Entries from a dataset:
══════════════════════════════

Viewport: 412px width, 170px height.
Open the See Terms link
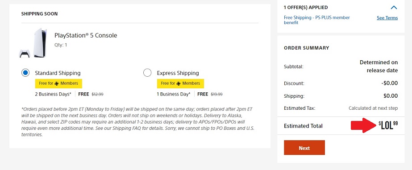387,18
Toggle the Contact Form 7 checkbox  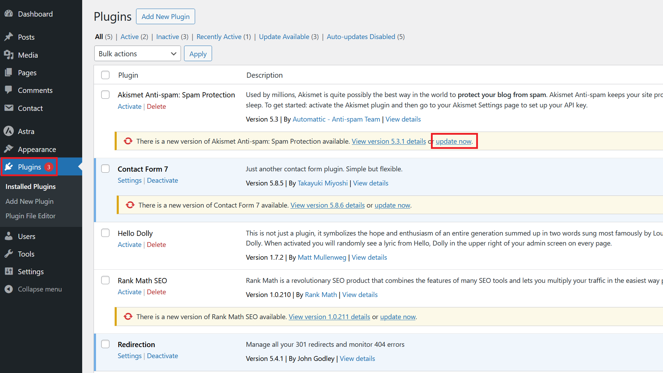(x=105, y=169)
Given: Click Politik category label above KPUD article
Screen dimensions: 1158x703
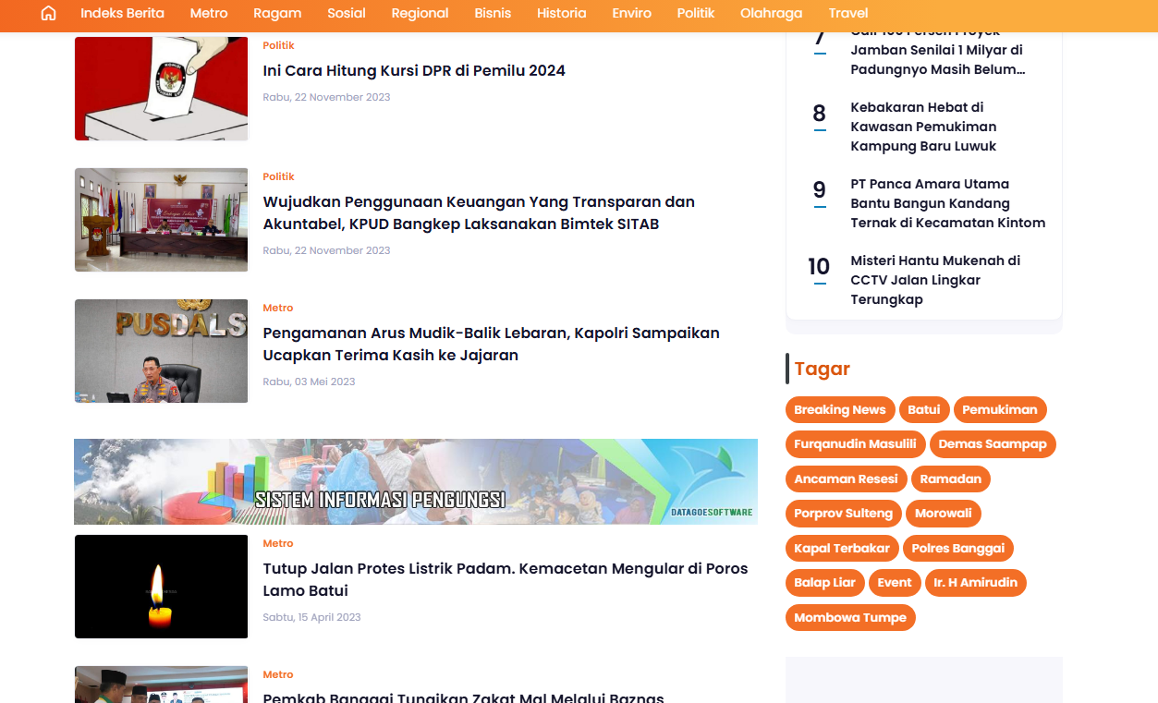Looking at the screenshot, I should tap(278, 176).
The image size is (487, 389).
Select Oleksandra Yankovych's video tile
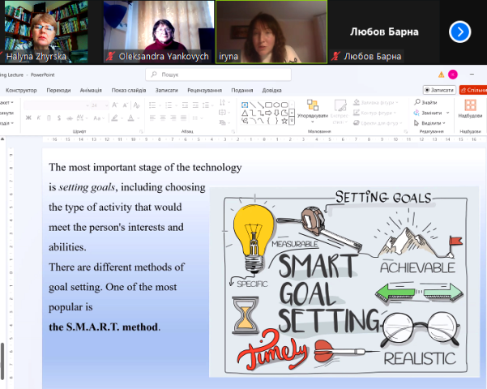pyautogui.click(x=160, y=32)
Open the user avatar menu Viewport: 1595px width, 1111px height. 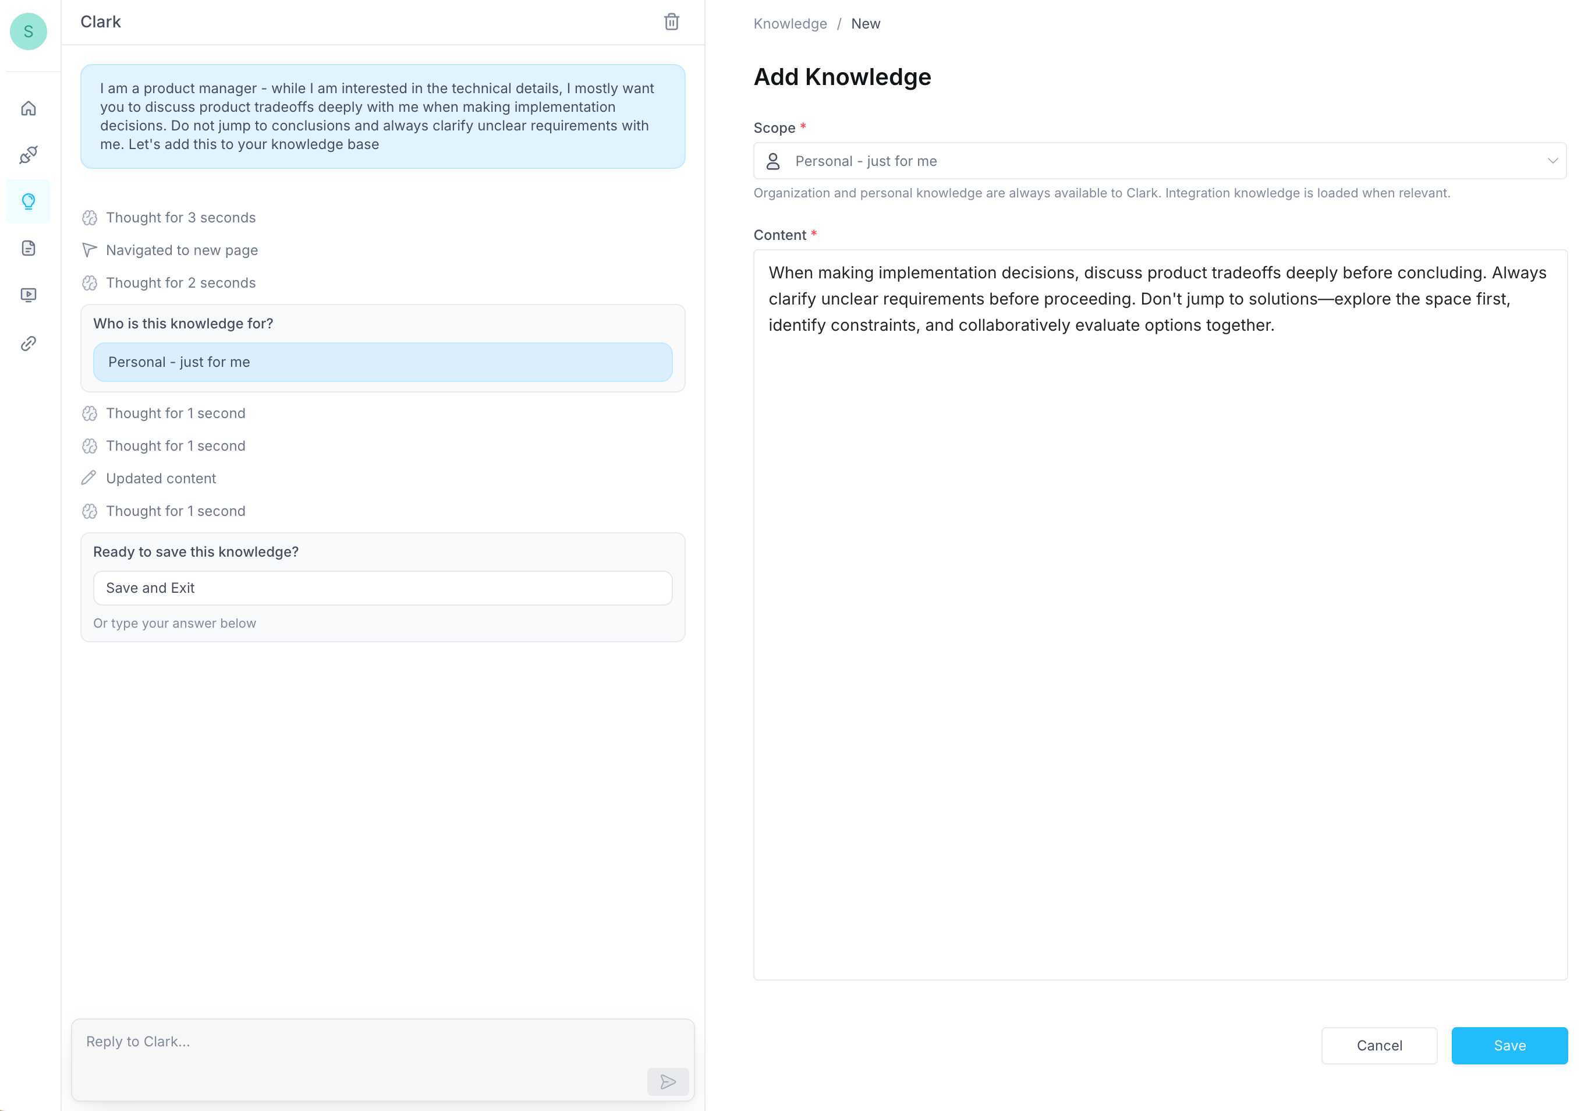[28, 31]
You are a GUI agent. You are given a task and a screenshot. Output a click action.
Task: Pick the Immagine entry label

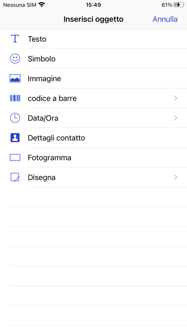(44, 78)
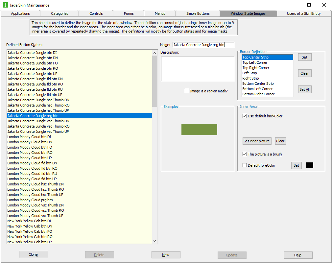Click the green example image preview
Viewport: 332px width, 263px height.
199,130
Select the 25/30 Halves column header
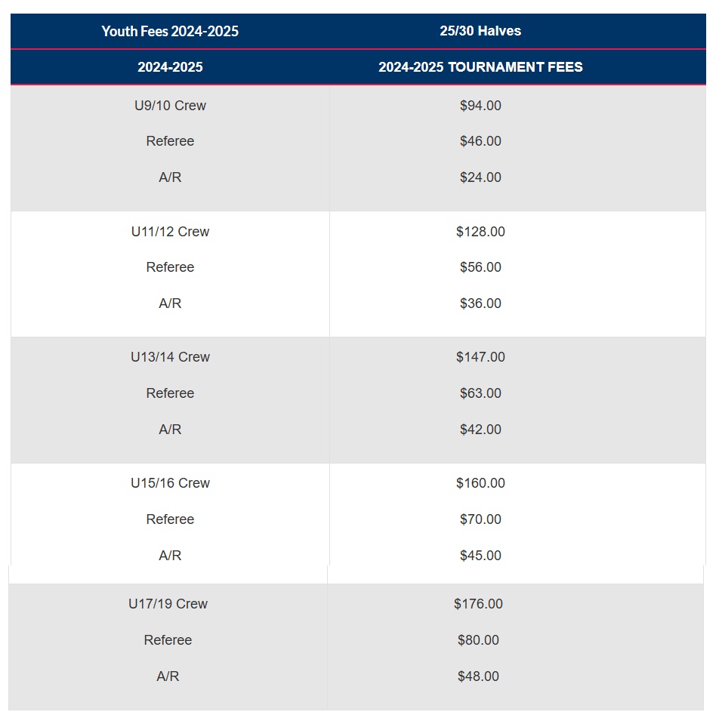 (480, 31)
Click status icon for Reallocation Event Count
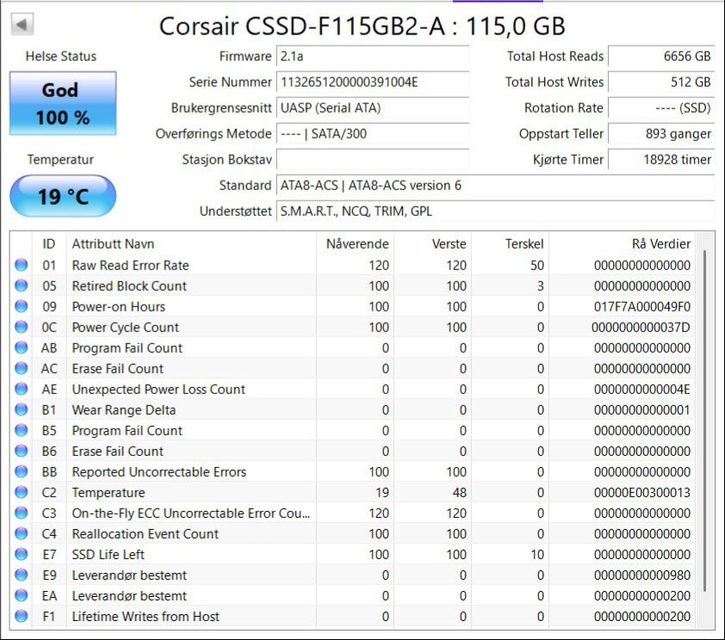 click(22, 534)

══════════════════════════════

### [EXERCISE DESCRIPTION]
Switch "status icon" to "warning icon" in the part of the entries that opens with the line containing "You are a GUI" and closes with the last entry, and write that part out again with everything else left as it is. Leave the pictures out of your answer.

### [FULL ANSWER]
You are a GUI agent. You are given a task and a screenshot. Output a click action.
Task: Pick the Immagine entry label

(44, 78)
Click the green example image preview
Viewport: 332px width, 263px height.
199,130
Select the 25/30 Halves column header
 (480, 31)
Click warning icon for Reallocation Event Count
 click(22, 534)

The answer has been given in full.